Your Edge Blog Team: In other words, intelligent automation is going to rely on a strong synergy between mobile and automated technology platforms in order to facilitate the “sense, analyze and act” capabilities that enterprises need to gain an operational edge?

Shawn: Yes. Many optimization solutions today focus on either human tasks and workflows or robotic tasks and workflows, with little to no crossover (or synergy) between the two. Cooperative orchestration between automation systems and human workers will be critical to achieving the highest levels of productivity improvement in the not-too-distant future. I can tell you that all of the mobility, augmentation and automation solutions that Zebra is working on are designed to facilitate a collaborative “man and machine” type workflow. Our technology is being used to make humans smarter, more effective and more valuable by either taking the busy work off their plate – as is the case with co-bots – or feeding them the enterprise intelligence they need to accomplish exactly what they’ve set out to do with greater speed and success – which is what you’ll gain from prescriptive analytics, SmartSight, the HD4000 head-mounted display and more. Remember, the primary goal for companies is to reallocate their human labor force toward the greatest area of need and highest value, not replace those workers.

Your Edge Blog Team: How do you see those evolving even further in the next 5 years?

Shawn: According to our 2019 Intelligent Enterprise Index, a record 62 percent of enterprises worldwide are on the path to becoming “intelligent,” compared to only 49 percent in 2018. Yet, they clearly have a long way to go still.

As companies work to better connect the physical and digital, we’re going to see their Internet of Things (IoT) vision and enterprise intelligence strategy evolve quite quickly to include greater utilization of automation-related technologies, as these stats demonstrate:

  • Co-bots/smart robotics (44 percent currently use, 43 percent plan to use)
  • Artificial intelligence (44 percent currently use, 51 percent plan to use)
  • Augmented reality (37 percent currently use, 49 percent plan to use)
  • Machine visioning systems (46 percent currently use, 46 percent plan to use)

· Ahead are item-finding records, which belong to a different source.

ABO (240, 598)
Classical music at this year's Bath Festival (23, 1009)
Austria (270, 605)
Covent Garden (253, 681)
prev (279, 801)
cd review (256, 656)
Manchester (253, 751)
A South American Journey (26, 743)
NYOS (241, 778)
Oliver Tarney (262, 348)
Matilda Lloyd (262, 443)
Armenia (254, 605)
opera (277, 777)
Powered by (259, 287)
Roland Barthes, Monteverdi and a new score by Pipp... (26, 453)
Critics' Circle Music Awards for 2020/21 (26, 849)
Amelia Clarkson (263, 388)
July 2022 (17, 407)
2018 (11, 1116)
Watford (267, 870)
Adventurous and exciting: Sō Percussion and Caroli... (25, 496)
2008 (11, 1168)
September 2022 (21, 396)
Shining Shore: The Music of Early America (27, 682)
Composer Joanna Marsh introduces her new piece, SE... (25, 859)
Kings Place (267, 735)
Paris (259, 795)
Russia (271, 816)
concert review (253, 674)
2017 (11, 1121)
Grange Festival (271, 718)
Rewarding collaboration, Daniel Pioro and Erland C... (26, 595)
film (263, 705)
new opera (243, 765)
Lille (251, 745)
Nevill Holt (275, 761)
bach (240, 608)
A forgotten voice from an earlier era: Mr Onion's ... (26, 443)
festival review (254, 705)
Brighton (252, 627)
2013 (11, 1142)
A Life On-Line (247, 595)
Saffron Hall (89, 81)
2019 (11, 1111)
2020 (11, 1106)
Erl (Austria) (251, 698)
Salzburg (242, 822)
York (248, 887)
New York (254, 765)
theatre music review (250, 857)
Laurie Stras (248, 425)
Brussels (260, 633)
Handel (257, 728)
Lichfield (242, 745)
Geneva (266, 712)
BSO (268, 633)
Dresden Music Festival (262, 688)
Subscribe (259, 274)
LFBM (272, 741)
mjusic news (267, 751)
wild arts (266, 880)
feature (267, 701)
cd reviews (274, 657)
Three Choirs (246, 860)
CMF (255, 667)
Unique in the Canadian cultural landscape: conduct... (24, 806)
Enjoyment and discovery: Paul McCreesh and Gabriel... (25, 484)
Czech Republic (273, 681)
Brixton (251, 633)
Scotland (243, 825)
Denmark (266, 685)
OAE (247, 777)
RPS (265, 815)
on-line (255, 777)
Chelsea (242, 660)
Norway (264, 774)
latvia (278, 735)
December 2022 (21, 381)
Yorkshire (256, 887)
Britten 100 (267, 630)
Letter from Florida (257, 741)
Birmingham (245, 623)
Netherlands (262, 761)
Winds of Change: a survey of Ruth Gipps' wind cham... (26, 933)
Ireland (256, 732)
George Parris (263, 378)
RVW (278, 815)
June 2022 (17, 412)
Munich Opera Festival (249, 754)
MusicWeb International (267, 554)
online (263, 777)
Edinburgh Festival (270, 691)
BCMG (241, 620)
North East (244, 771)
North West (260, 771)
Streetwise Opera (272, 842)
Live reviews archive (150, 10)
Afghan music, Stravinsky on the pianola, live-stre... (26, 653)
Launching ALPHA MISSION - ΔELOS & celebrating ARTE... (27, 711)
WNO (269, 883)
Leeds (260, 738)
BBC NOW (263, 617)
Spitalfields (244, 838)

In fact, they have quickly become core to Zebra’s own Enterprise Asset Intelligence vision. The convergence of multiple IoT, mobility and cloud-based technologies is the key to fostering dynamic “sense-analyze-act” outcomes that today’s businesses demand. So, we intend to harness the deep expertise and knowledge of the talented team from our recent acquisitions of Cortexica and Profitect as well as our Chief Technology Office and our Zebra Venture partners to accelerate innovation around our portfolio of intelligent automation solutions. Cortexica was actually recognized in Gartner’s “Cool Vendors for AI in Computer Vision” 2018 report and for good reason. That team is working on some very interesting things, which we look forward to sharing more about in the coming months.